AIM OF THE EXERCISE »
What is needed is a word-for-word restatement of all the entries.

** ENTRIES PROVIDED follows **

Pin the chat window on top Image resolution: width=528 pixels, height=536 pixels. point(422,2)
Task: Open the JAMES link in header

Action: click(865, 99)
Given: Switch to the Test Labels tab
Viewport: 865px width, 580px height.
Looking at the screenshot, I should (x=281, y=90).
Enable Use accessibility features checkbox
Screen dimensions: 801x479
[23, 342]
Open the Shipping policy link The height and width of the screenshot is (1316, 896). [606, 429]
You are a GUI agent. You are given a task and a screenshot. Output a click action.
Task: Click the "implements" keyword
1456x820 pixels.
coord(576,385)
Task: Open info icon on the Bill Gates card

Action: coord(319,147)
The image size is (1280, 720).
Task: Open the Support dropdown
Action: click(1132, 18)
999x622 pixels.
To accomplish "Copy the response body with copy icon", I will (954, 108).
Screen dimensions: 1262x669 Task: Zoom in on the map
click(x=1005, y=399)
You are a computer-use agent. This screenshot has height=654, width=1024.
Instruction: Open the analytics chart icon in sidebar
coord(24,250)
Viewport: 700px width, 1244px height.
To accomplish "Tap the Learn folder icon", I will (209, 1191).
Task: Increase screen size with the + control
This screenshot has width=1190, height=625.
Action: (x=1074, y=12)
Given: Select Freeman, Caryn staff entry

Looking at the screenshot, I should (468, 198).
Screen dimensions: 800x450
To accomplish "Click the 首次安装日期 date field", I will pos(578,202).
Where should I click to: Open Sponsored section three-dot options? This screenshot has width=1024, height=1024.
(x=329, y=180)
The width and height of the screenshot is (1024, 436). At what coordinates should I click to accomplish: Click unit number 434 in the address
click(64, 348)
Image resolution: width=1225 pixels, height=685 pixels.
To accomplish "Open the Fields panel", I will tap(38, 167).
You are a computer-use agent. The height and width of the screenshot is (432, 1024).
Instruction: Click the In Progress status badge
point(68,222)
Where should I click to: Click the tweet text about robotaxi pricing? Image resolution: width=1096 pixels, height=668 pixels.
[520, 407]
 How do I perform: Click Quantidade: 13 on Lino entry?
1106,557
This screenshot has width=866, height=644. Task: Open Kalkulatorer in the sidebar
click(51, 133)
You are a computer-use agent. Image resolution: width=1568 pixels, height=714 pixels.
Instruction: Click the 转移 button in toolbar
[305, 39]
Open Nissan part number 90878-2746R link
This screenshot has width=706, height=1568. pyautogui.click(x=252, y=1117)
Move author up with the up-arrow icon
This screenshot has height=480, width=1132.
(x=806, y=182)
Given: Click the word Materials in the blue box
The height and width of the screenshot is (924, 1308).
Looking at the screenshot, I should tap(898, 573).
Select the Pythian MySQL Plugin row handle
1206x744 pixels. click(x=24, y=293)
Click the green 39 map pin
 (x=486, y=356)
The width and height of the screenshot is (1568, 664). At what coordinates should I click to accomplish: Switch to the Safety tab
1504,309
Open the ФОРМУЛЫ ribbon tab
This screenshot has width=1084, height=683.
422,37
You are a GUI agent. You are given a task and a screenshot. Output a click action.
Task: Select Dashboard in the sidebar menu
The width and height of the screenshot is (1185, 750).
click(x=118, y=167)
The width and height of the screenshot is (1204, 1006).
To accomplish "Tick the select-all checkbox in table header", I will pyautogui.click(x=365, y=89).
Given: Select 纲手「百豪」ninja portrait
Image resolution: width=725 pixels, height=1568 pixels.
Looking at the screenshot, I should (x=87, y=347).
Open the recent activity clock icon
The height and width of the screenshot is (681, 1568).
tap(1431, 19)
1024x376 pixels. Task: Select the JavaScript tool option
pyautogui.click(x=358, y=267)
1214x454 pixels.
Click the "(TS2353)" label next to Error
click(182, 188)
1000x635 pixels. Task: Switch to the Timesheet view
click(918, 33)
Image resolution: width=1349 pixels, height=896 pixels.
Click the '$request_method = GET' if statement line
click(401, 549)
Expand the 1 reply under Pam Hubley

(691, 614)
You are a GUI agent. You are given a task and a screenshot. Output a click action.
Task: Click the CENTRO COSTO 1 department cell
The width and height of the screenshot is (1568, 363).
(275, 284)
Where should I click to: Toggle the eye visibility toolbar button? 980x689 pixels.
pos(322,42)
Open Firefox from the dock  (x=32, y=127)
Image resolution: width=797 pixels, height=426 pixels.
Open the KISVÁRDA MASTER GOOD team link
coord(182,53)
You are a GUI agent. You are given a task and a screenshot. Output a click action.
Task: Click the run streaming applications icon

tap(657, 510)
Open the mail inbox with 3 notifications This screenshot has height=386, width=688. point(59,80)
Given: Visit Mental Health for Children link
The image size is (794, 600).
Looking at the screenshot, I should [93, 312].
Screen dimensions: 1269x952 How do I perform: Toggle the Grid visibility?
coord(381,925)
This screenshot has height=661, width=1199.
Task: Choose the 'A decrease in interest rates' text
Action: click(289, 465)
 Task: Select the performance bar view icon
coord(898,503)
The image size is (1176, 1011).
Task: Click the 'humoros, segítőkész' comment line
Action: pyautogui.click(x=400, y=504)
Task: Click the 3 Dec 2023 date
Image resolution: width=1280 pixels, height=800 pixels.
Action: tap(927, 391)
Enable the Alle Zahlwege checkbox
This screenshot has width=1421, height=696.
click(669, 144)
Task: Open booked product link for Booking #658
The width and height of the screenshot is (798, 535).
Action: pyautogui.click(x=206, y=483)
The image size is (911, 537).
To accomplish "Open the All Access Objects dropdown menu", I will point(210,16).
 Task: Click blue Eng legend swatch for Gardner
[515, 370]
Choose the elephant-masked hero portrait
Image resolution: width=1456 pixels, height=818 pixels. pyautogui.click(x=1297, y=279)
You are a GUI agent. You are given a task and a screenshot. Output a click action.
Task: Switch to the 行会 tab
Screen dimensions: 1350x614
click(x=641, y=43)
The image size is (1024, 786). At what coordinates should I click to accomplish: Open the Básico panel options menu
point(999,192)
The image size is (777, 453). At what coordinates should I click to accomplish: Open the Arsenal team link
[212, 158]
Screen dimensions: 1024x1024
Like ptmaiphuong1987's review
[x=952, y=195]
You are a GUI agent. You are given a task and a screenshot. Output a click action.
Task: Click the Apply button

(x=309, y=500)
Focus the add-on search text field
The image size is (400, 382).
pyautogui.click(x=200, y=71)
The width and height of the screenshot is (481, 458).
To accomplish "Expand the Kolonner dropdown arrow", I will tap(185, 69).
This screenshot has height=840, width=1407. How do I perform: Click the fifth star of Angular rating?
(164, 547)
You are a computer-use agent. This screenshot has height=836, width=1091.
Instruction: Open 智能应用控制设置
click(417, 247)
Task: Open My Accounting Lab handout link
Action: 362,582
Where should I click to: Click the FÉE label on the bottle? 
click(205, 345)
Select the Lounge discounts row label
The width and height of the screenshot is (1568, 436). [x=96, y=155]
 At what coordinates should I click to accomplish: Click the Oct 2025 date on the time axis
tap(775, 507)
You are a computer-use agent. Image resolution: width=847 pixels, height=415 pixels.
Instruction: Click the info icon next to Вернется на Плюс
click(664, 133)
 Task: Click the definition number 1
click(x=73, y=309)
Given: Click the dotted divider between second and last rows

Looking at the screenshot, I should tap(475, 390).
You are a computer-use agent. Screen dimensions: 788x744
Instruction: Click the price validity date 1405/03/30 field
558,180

** End of ENTRIES PROVIDED **

RESPONSE TO THE TASK »
Pin the chat window on top Image resolution: width=528 pixels, height=536 pixels. point(422,2)
Task: Open the JAMES link in header

Action: click(865, 99)
Given: Switch to the Test Labels tab
Viewport: 865px width, 580px height.
Looking at the screenshot, I should (x=281, y=90).
Enable Use accessibility features checkbox
Screen dimensions: 801x479
[23, 342]
Open the Shipping policy link The height and width of the screenshot is (1316, 896). [606, 429]
You are a GUI agent. You are given a task and a screenshot. Output a click action.
Task: Click the "implements" keyword
1456x820 pixels.
coord(576,385)
Task: Open info icon on the Bill Gates card

Action: coord(319,147)
The image size is (1280, 720).
Task: Open the Support dropdown
Action: click(1132, 18)
999x622 pixels.
To accomplish "Copy the response body with copy icon", I will (954, 108).
Screen dimensions: 1262x669 Task: Zoom in on the map
click(x=1005, y=399)
You are a computer-use agent. This screenshot has height=654, width=1024.
Instruction: Open the analytics chart icon in sidebar
coord(24,250)
Viewport: 700px width, 1244px height.
To accomplish "Tap the Learn folder icon", I will (209, 1191).
Task: Increase screen size with the + control
This screenshot has width=1190, height=625.
Action: (x=1074, y=12)
Given: Select Freeman, Caryn staff entry

Looking at the screenshot, I should (468, 198).
Screen dimensions: 800x450
To accomplish "Click the 首次安装日期 date field", I will pos(578,202).
Where should I click to: Open Sponsored section three-dot options? This screenshot has width=1024, height=1024.
(x=329, y=180)
The width and height of the screenshot is (1024, 436). At what coordinates should I click to accomplish: Click unit number 434 in the address
click(64, 348)
Image resolution: width=1225 pixels, height=685 pixels.
To accomplish "Open the Fields panel", I will tap(38, 167).
You are a computer-use agent. The height and width of the screenshot is (432, 1024).
Instruction: Click the In Progress status badge
point(68,222)
Where should I click to: Click the tweet text about robotaxi pricing? Image resolution: width=1096 pixels, height=668 pixels.
[520, 407]
 How do I perform: Click Quantidade: 13 on Lino entry?
1106,557
This screenshot has width=866, height=644. Task: Open Kalkulatorer in the sidebar
click(51, 133)
You are a computer-use agent. Image resolution: width=1568 pixels, height=714 pixels.
Instruction: Click the 转移 button in toolbar
[305, 39]
Open Nissan part number 90878-2746R link
This screenshot has width=706, height=1568. pyautogui.click(x=252, y=1117)
Move author up with the up-arrow icon
This screenshot has height=480, width=1132.
(x=806, y=182)
Given: Click the word Materials in the blue box
The height and width of the screenshot is (924, 1308).
Looking at the screenshot, I should tap(898, 573).
Select the Pythian MySQL Plugin row handle
1206x744 pixels. click(x=24, y=293)
Click the green 39 map pin
 (x=486, y=356)
The width and height of the screenshot is (1568, 664). At what coordinates should I click to accomplish: Switch to the Safety tab
1504,309
Open the ФОРМУЛЫ ribbon tab
This screenshot has width=1084, height=683.
422,37
You are a GUI agent. You are given a task and a screenshot. Output a click action.
Task: Select Dashboard in the sidebar menu
The width and height of the screenshot is (1185, 750).
click(x=118, y=167)
The width and height of the screenshot is (1204, 1006).
To accomplish "Tick the select-all checkbox in table header", I will pyautogui.click(x=365, y=89).
Given: Select 纲手「百豪」ninja portrait
Image resolution: width=725 pixels, height=1568 pixels.
Looking at the screenshot, I should (x=87, y=347).
Open the recent activity clock icon
The height and width of the screenshot is (681, 1568).
tap(1431, 19)
1024x376 pixels. Task: Select the JavaScript tool option
pyautogui.click(x=358, y=267)
1214x454 pixels.
Click the "(TS2353)" label next to Error
click(182, 188)
1000x635 pixels. Task: Switch to the Timesheet view
click(918, 33)
Image resolution: width=1349 pixels, height=896 pixels.
Click the '$request_method = GET' if statement line
click(401, 549)
Expand the 1 reply under Pam Hubley

(691, 614)
You are a GUI agent. You are given a task and a screenshot. Output a click action.
Task: Click the CENTRO COSTO 1 department cell
The width and height of the screenshot is (1568, 363).
(275, 284)
Where should I click to: Toggle the eye visibility toolbar button? 980x689 pixels.
pos(322,42)
Open Firefox from the dock  (x=32, y=127)
Image resolution: width=797 pixels, height=426 pixels.
Open the KISVÁRDA MASTER GOOD team link
coord(182,53)
You are a GUI agent. You are given a task and a screenshot. Output a click action.
Task: Click the run streaming applications icon

tap(657, 510)
Open the mail inbox with 3 notifications This screenshot has height=386, width=688. point(59,80)
Given: Visit Mental Health for Children link
The image size is (794, 600).
Looking at the screenshot, I should [93, 312].
Screen dimensions: 1269x952 How do I perform: Toggle the Grid visibility?
coord(381,925)
This screenshot has height=661, width=1199.
Task: Choose the 'A decrease in interest rates' text
Action: click(289, 465)
 Task: Select the performance bar view icon
coord(898,503)
The image size is (1176, 1011).
Task: Click the 'humoros, segítőkész' comment line
Action: pyautogui.click(x=400, y=504)
Task: Click the 3 Dec 2023 date
Image resolution: width=1280 pixels, height=800 pixels.
Action: tap(927, 391)
Enable the Alle Zahlwege checkbox
This screenshot has width=1421, height=696.
click(669, 144)
Task: Open booked product link for Booking #658
The width and height of the screenshot is (798, 535).
Action: pyautogui.click(x=206, y=483)
The image size is (911, 537).
To accomplish "Open the All Access Objects dropdown menu", I will point(210,16).
 Task: Click blue Eng legend swatch for Gardner
[515, 370]
Choose the elephant-masked hero portrait
Image resolution: width=1456 pixels, height=818 pixels. pyautogui.click(x=1297, y=279)
You are a GUI agent. You are given a task and a screenshot. Output a click action.
Task: Switch to the 行会 tab
Screen dimensions: 1350x614
click(x=641, y=43)
The image size is (1024, 786). At what coordinates should I click to accomplish: Open the Básico panel options menu
point(999,192)
The image size is (777, 453). At what coordinates should I click to accomplish: Open the Arsenal team link
[212, 158]
Screen dimensions: 1024x1024
Like ptmaiphuong1987's review
[x=952, y=195]
You are a GUI agent. You are given a task and a screenshot. Output a click action.
Task: Click the Apply button

(x=309, y=500)
Focus the add-on search text field
The image size is (400, 382).
pyautogui.click(x=200, y=71)
The width and height of the screenshot is (481, 458).
To accomplish "Expand the Kolonner dropdown arrow", I will tap(185, 69).
This screenshot has height=840, width=1407. How do I perform: Click the fifth star of Angular rating?
(164, 547)
You are a computer-use agent. This screenshot has height=836, width=1091.
Instruction: Open 智能应用控制设置
click(417, 247)
Task: Open My Accounting Lab handout link
Action: 362,582
Where should I click to: Click the FÉE label on the bottle? 
click(205, 345)
Select the Lounge discounts row label
The width and height of the screenshot is (1568, 436). [x=96, y=155]
 At what coordinates should I click to accomplish: Click the Oct 2025 date on the time axis
tap(775, 507)
You are a computer-use agent. Image resolution: width=847 pixels, height=415 pixels.
Instruction: Click the info icon next to Вернется на Плюс
click(664, 133)
 Task: Click the definition number 1
click(x=73, y=309)
Given: Click the dotted divider between second and last rows

Looking at the screenshot, I should tap(475, 390).
You are a computer-use agent. Screen dimensions: 788x744
Instruction: Click the price validity date 1405/03/30 field
558,180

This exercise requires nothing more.